Try it:
Find every line below that contains the word "agent" and copy it out.

(Extracted data Opens)

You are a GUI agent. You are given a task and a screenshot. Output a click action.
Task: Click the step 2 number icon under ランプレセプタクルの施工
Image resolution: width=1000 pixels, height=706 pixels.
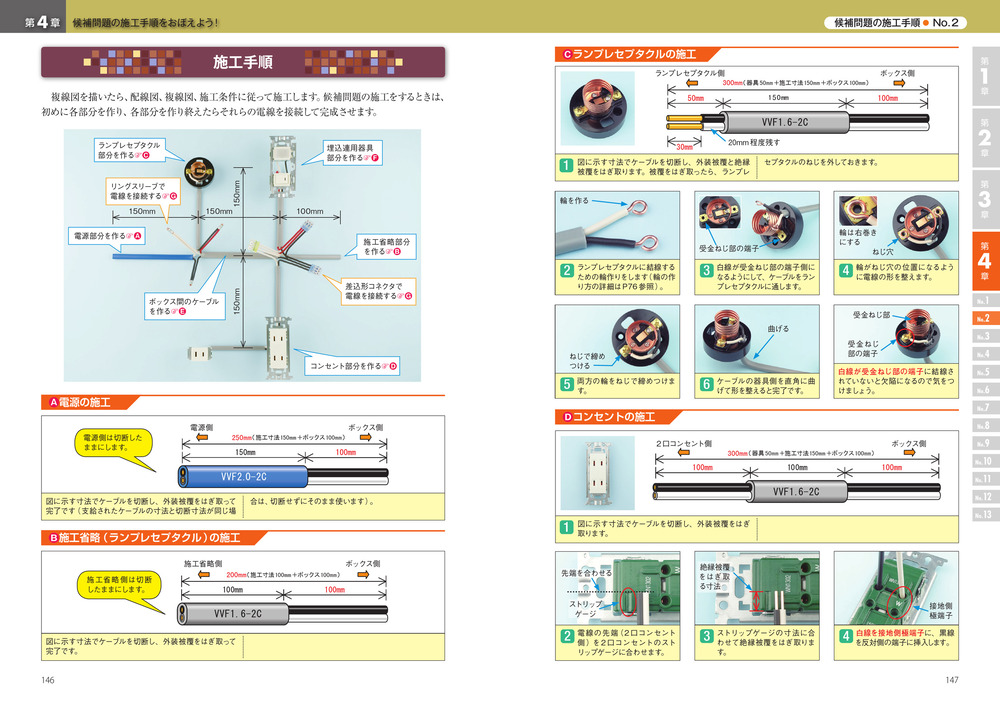point(566,273)
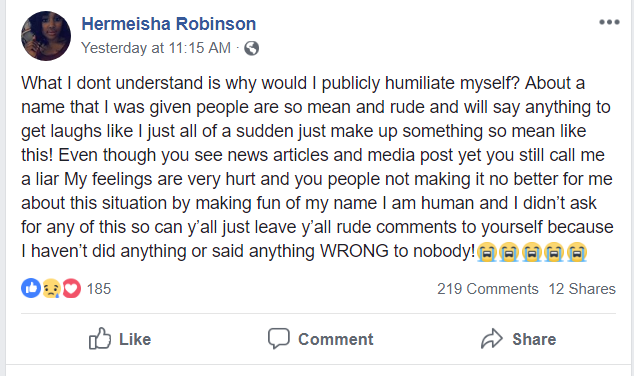Open the 219 Comments link
This screenshot has height=376, width=634.
tap(488, 289)
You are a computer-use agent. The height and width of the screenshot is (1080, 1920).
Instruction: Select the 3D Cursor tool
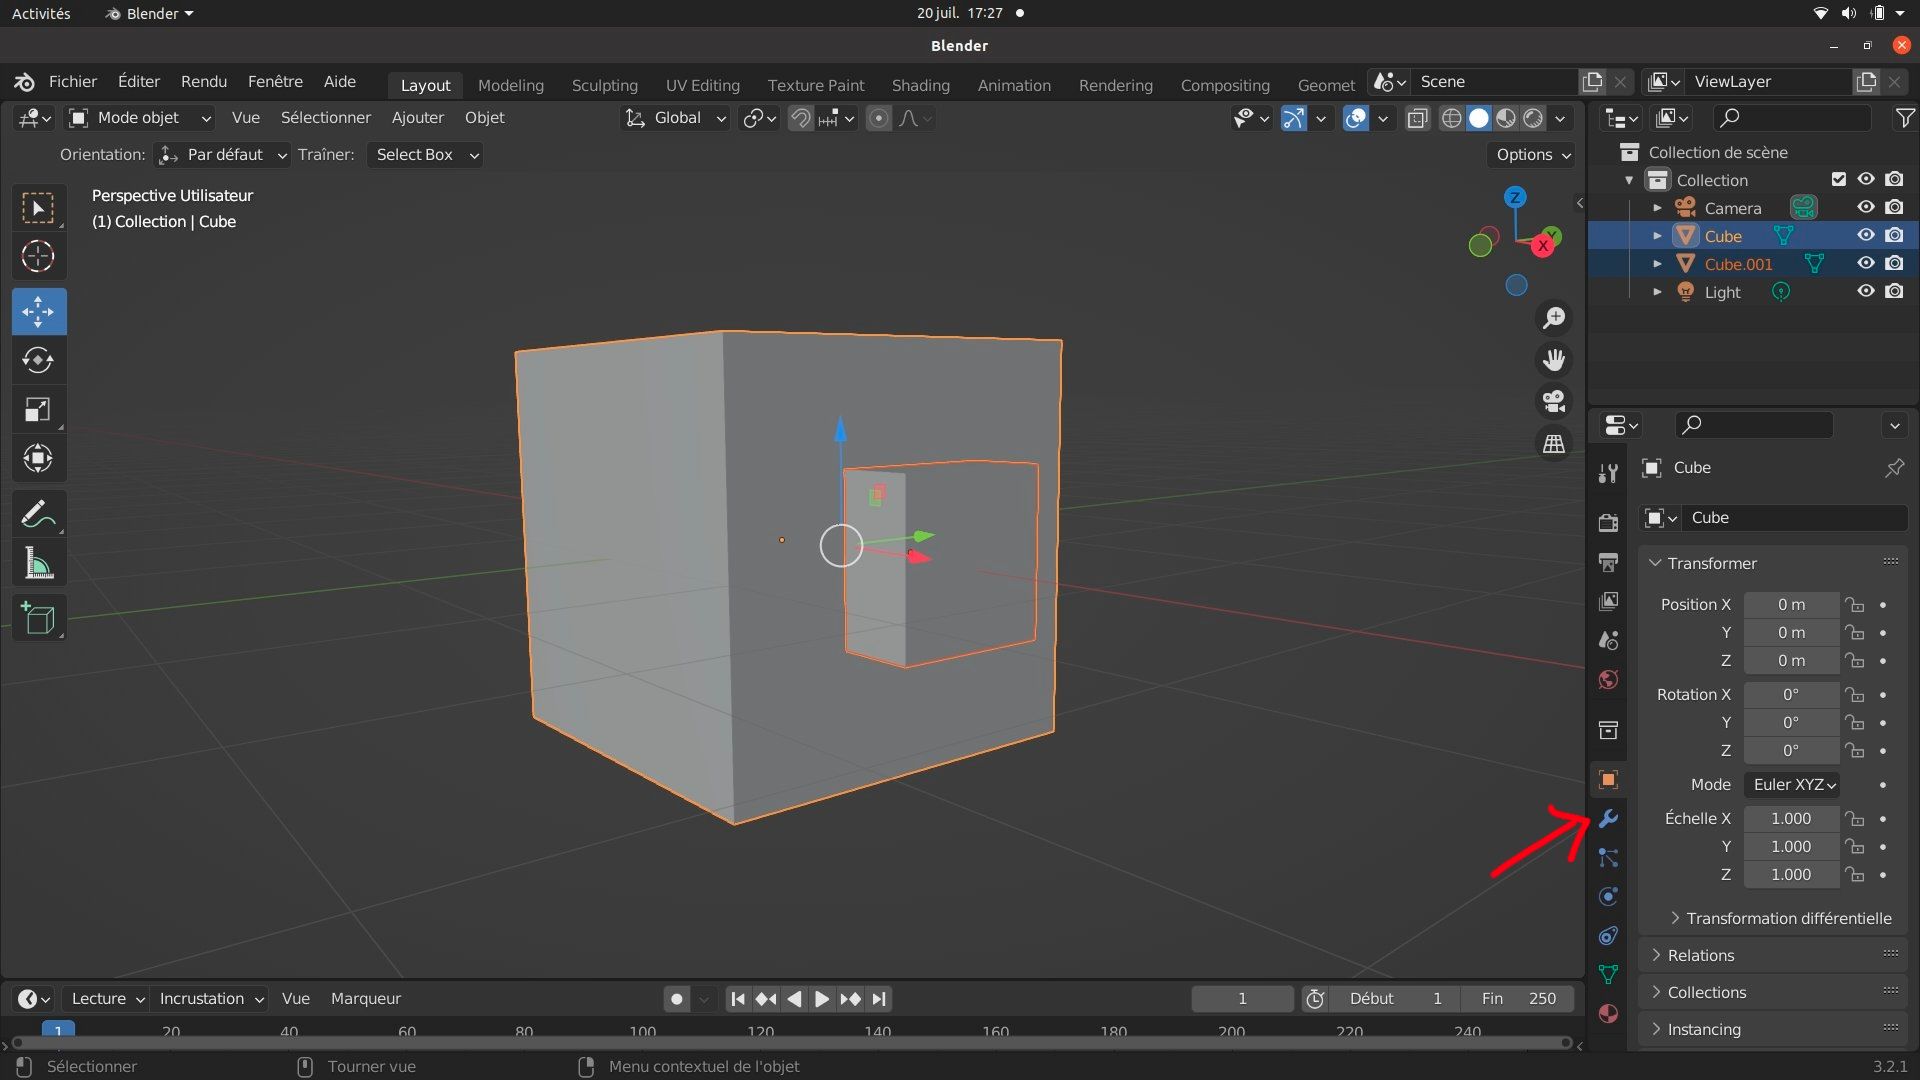pyautogui.click(x=38, y=257)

(Extracted data Closes)

Exercise response:
You are a GUI agent. You are given a task and a screenshot. Output a click action.
You are a computer-use agent. The height and width of the screenshot is (1080, 1920).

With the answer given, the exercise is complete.